Abstract
This study adds to research on terrorism and international news by combining real-world information about terrorist events with perceptions about the deviance and social significance of events and how these impact the events' coverage prominence. The news values of the USA and China are compared by selecting a set of these highly newsworthy events from the National Counterterrorism Center (NCTC) for study. The NCTC provided archival data about 137 international terrorism events covered in the US and Chinese newspapers (85 of 137 events covered in Chinese media) and an analysis of newspaper coverage of the events (three newspapers in each country) provided perceptions of the events' deviance and social significance. Our findings suggest that Chinese journalists rely more on perceptions of events' social significance than on perceptions of deviance or facts about the damage the events create. In contrast, Americans apparently use a mix of factual and perceptual information to decide how prominently to cover terrorism.
Notes
1. Because this study approaches terrorism and media from the perspective of gatekeeping, framing studies, which have constituted the majority of terrorism and media studies since 2001, are not discussed in the literature section. For a comprehensive review of such studies after 2001, please refer to the works by Keränen and Sanprie (Citation2008).

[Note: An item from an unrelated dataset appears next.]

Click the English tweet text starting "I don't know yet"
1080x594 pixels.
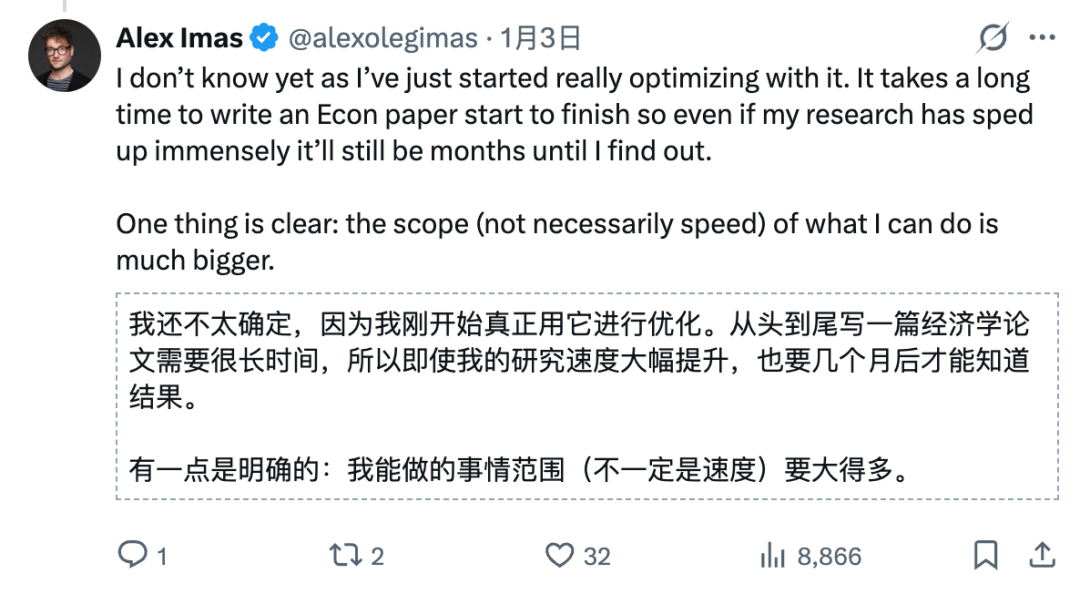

2. For a complete comparison between the five terrorist event databases, please see Sheehan (Citation2012).
3. We performed pairwise t-tests (for the two dummy-coded variables, chi-square tests were conducted) that compare the factual indicators of the events covered and uncovered by the Chinese media. The results of the analysis suggest that only minor differences exist between the events covered and not covered by China, with only the total number of casualties of a terrorist event displaying a statistically significant difference. Thus, the events covered are basically comparable to those not covered.
4. WITS defines children as people under the age of 18.